The Effect of Organic and Inorganic Modifiers on the Physical Properties of Granite Residual Soil

Abstract

As a kind of highly weathered special soil in South China, granite residual soils (GRS) feature high strength and high void ratio in a dry environment, so they tend to disintegrate in water and cause geological disasters including collapse. Therefore, modifying GRS for higher strength has become a hot spot. Glass fiber reinforced soils boast fewer cracks, higher energy absorption, and residual strength. This study aims to analyze the reinforcement effect of glass fibers on GRS with inorganic and organic solutions and its environmental feasibility. The inorganic solution contains silicon ion and sodium ion at the ratio of 1 : 4 (hereinafter referred to as Si : Na = 1 : 4 solutions), and the organic one is a modified polyvinyl alcohol solution (hereinafter referred to as SH solution).
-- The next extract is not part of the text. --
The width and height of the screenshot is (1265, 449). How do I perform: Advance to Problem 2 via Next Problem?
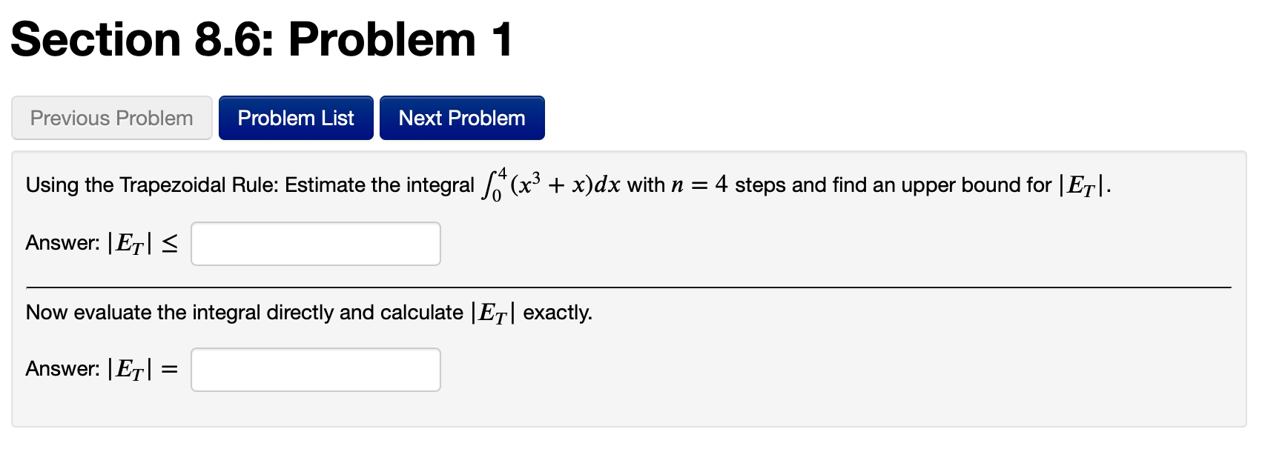[461, 117]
The reinforced samples were subjected to plate and impact load tests, SEM, and XRD analysis to investigate their mechanical properties, microcharacteristics, and the components produced. Results indicate that the reinforcement effect of glass fibers on GRS under Si : Na = 1 : 4 solutions was better than that of SH solutions. After being reinforced by Si : Na = 1 : 4 solutions, the samples reached maximum impact resistance. SEM results show that glass fibers bond more soil and form an integral structure; thereby the strength was improved as glass fibers share external impact load. XRD results show that geopolymer and alkali-activated materials and potassium feldspar were formed. Geopolymer and alkali-activated materials are pollution-free, inorganic polymers featuring viscosity and high compressive strength. Potassium feldspar is an aluminosilicate mineral with high strength and stable chemical properties, which can adhere to more granules and form a stronger whole structure with geopolymers playing a role. Therefore, it is feasible to reuse these soils sustainably by reinforcing them with glass fibers and the best Si : Na = 1 : 4 solutions. This study finds a new direction for recycling and reusing construction waste, GRS.